* **Task to complete**
Below are some entries. Repeat exactly the lines from the one with "Add to cart (206, 588)" through the one with "ABOUT MOESHEN (118, 201)", and only those.
┄┄┄┄┄┄┄┄┄┄┄┄┄┄┄┄┄┄┄┄
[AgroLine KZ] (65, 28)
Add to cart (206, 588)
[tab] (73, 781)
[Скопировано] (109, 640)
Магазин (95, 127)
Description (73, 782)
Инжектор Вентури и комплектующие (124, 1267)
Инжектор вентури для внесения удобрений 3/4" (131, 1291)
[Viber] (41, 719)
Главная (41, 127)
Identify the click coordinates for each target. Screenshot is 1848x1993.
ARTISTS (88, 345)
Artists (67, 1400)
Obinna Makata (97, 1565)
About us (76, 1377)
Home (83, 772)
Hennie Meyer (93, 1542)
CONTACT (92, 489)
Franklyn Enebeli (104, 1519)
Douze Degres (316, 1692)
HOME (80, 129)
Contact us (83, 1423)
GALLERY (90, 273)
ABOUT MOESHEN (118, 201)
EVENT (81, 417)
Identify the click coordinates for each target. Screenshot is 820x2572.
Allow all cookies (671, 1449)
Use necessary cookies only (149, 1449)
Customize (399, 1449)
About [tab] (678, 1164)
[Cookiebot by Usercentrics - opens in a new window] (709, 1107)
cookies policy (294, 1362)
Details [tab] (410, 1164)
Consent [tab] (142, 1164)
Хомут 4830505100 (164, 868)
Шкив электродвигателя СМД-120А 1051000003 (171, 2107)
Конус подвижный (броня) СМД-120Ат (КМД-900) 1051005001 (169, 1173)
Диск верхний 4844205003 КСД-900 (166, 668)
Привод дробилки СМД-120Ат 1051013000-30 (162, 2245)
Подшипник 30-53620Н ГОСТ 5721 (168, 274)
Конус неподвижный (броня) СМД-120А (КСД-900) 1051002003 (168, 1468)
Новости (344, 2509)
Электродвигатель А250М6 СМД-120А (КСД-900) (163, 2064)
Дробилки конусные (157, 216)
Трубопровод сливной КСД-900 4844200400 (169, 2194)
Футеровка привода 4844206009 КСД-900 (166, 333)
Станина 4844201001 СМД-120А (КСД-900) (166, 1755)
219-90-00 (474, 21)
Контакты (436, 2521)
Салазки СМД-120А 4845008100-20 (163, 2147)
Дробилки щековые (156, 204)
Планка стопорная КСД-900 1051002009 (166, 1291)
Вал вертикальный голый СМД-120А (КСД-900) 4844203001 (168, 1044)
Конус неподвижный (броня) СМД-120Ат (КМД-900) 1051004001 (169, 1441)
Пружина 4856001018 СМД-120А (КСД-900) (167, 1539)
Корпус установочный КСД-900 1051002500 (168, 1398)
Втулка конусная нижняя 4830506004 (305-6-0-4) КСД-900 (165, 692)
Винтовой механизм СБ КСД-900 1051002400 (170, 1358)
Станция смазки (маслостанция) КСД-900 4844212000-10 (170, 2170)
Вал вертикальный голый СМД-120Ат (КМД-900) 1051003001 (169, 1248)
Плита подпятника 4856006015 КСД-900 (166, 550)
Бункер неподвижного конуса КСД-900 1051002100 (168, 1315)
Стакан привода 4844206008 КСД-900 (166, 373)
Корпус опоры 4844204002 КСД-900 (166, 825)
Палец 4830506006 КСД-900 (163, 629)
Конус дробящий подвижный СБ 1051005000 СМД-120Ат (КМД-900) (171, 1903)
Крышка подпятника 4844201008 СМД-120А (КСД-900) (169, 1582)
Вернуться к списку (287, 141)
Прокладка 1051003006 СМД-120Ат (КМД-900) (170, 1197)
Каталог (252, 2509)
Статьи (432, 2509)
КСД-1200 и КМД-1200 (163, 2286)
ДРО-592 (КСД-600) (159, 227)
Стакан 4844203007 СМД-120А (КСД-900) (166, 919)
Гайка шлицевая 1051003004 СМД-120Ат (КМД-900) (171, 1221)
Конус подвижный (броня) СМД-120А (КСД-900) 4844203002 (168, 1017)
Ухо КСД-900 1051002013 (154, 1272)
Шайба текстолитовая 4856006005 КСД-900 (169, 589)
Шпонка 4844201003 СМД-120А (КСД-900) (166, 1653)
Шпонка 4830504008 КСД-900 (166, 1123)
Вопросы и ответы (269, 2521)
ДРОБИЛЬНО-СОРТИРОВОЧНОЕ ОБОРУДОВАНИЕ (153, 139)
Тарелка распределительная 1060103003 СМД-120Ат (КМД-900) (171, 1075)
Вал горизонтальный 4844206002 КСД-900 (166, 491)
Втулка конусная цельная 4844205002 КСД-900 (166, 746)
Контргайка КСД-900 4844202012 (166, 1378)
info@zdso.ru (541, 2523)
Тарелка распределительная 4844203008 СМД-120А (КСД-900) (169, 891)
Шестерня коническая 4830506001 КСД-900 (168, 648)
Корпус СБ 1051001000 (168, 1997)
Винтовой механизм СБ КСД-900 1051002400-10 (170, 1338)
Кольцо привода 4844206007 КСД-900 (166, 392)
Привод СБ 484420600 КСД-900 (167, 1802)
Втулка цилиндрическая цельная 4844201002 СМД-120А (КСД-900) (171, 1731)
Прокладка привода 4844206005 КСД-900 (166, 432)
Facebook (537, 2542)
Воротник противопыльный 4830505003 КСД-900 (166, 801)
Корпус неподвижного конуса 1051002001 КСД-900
┄┄┄┄┄┄┄┄┄┄┄┄┄┄┄┄┄┄┄┄
* **Task response**
Add to cart (206, 588)
[tab] (73, 781)
[Скопировано] (109, 640)
Магазин (95, 127)
Description (73, 782)
Инжектор Вентури и комплектующие (124, 1267)
Инжектор вентури для внесения удобрений 3/4" (131, 1291)
[Viber] (41, 719)
Главная (41, 127)
Identify the click coordinates for each target. Screenshot is 1848x1993.
ARTISTS (88, 345)
Artists (67, 1400)
Obinna Makata (97, 1565)
About us (76, 1377)
Home (83, 772)
Hennie Meyer (93, 1542)
CONTACT (92, 489)
Franklyn Enebeli (104, 1519)
Douze Degres (316, 1692)
HOME (80, 129)
Contact us (83, 1423)
GALLERY (90, 273)
ABOUT MOESHEN (118, 201)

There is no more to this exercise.